Dünyaevine girdiğimde 27 yaşındaydım.
Nikah masasına oturduğumda bir insanla değil, devletle evlendiğimi öğrenmem çok uzun sürmedi.
Ne yeni gelin olmanın keyfini sürebildim, ne evliliğin. Bitmek tükenmek bilmeyen mesailer, yurt içi görevler, uzun ayrılıklar…
Ama asıl acınası halimiz kızımız doğduktan sonra başladı.
İpek henüz 6 aylıkken asker babasına yine yol görünmüştü. Bu kez ayrılık en az 6 ay sürecek, yurtdışı görevi dönüşü kızı, babasını tanımayacaktı. Çevresinde gördüğü her üniformalıya “baba” diye koşarken, kendi babası döndüğünde yüzüne bakmayacaktı.

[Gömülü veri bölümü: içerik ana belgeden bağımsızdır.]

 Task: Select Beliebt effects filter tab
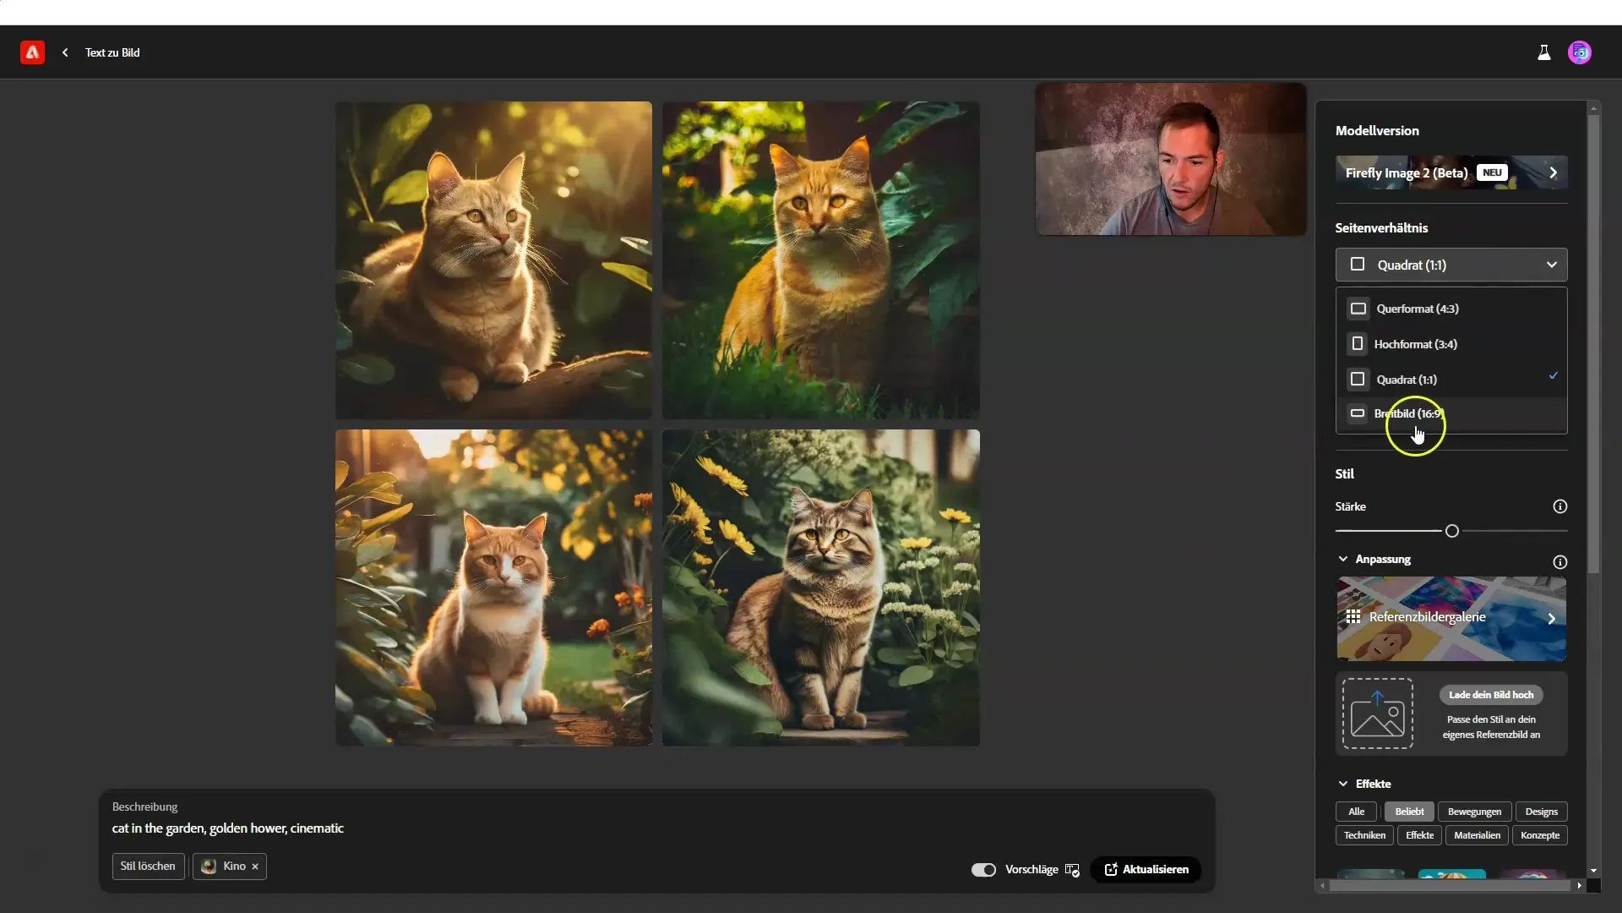(x=1409, y=811)
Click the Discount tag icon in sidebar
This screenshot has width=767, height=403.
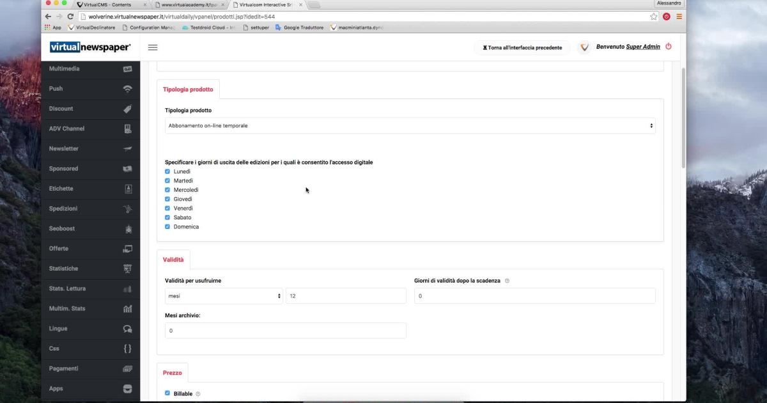click(127, 109)
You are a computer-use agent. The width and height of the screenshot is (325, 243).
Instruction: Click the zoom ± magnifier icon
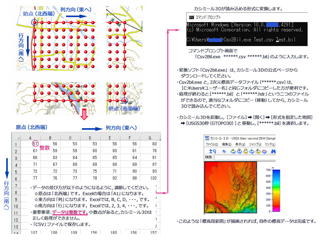pos(212,151)
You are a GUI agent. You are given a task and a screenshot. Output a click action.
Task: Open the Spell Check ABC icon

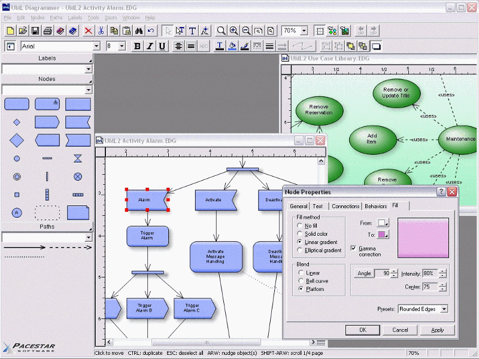[x=203, y=46]
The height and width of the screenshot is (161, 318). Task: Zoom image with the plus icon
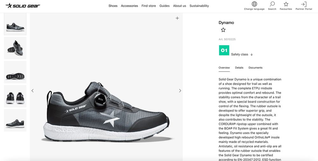177,18
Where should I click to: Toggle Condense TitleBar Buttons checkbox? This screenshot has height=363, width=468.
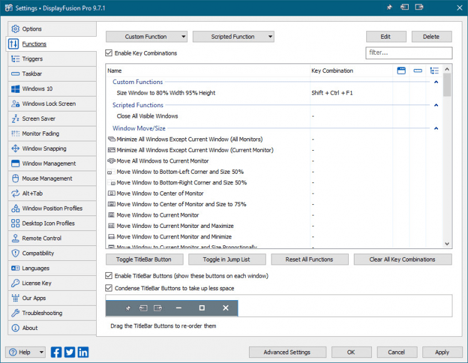tap(110, 288)
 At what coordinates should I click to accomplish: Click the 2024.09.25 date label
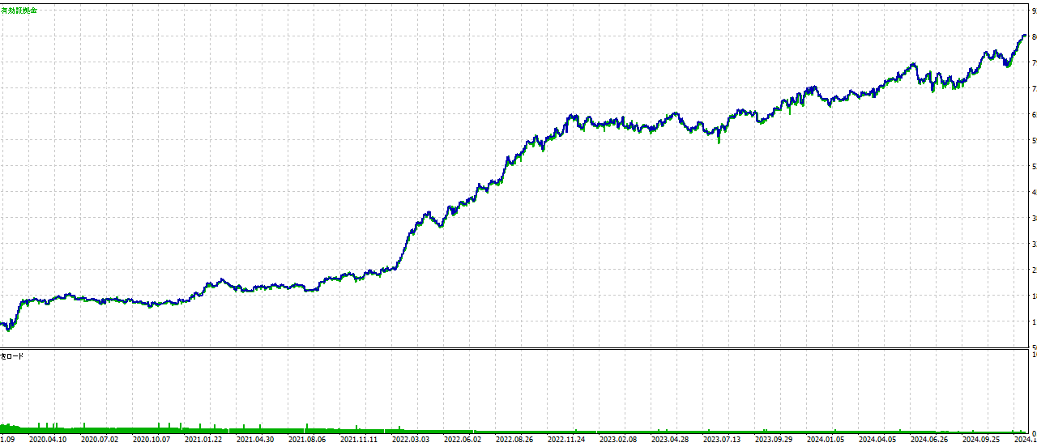(x=981, y=440)
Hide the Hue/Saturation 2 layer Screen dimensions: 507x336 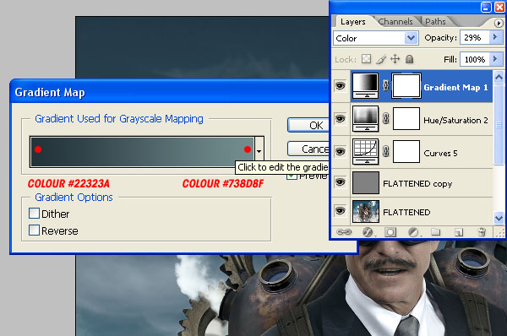pyautogui.click(x=341, y=118)
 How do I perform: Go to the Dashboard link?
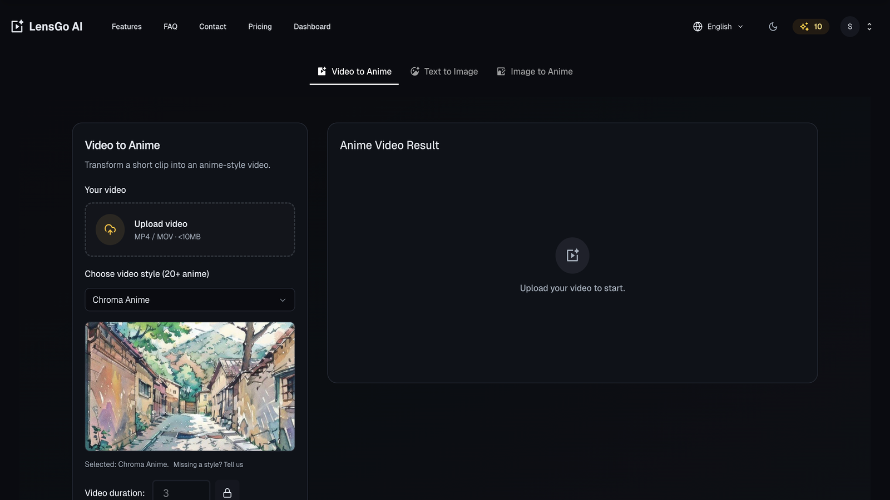tap(312, 27)
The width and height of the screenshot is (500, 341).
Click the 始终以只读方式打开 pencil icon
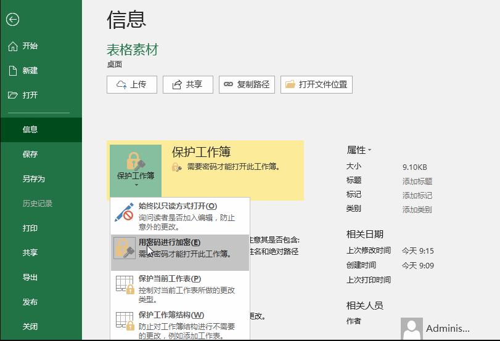tap(125, 212)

İpek’in kaderiydi, babasız büyümek… Diğer binlerce, onbinlerce asker çocuğu gibi.
Daha ilk ayrılığın etkisinden yeni kurtulmuştuk ki bu kez Doğu görevi çıktı; Teğmenliginde, Mardin’de pusuya düşürülmüş, vurulmuş, yanında nice askeri şehit olmuş babamıza…
İstikamet şimdi, adını sadece terörle duyduğumuz Diyarbakır-Lice’ydi. Bu defa biz de gidecektik, ayrilmayacaktık, İpek artık babasız büyümeyecekti. Mesleği, kariyeri, alıştığın şehri geride bırakarak…
Hepi topu 3.5 yaşındaki çocuğu alıp, kuş uçmaz kervan geçmez, Lice’ye götürdük iyi mi !
Yoldaki lastik patlağini bomba, dağın eteğindeki ağaç gölgesini terörist sanarak gittik Lice’ye.
Aman Yarabbi! Cehennemin ortası mı desem, ortaçağ karanlığı mı… Dört duvar arasında birkaç asker ailesiyle Lice’de yaşamaya başladık. Değil sokağa çıkmak, balkona bile çıkamıyoruz; olur ya bir keskin nisancının namlusuna hedef oluruz !
Gittik gitmesine ama kocaları görebilene aşkolsun. Kâh hayvanların bile yasamayacağı üs bölgelerine gidip haftalarca gelmiyorlar, kâh operasyona gidip içimize şehit-gazi korkusu salıyorlar.
Her operasyon bizim için kabus. Her çatışma haberi bizim için karabasan. Ne tuhaf; yaralı- şehit haberi aldığımızda içimizden önce şöyle dua ediyoruz, ‘insallah benim kocam değildir!’ Benimki değilse yan komşumun, üst komşumun, alt komşumun. Ne utanç verici, ne bencilce bir düşünce. Ama…
Ama önce can, işte !
Operasyonlar sırasında lojmanın bahçesine helikopterlerin biri iniyor, biri kalkıyor. Henüz 4 yaşındaki İpek’in ve diğer asker çocuklarının gözleri önünde şehitler, yaralılar ambulanslara bindiriliyor. Biz anneler, çocukların psikolojisi bozulmasın diye camlardan uzaklaştırmaya çalışıyor, gözyaşlarımızı içimize akıtıyoruz.
İki yıl boyunca işte bu cenderenin ortasında yaşam savaşı veriyoruz. Sonra…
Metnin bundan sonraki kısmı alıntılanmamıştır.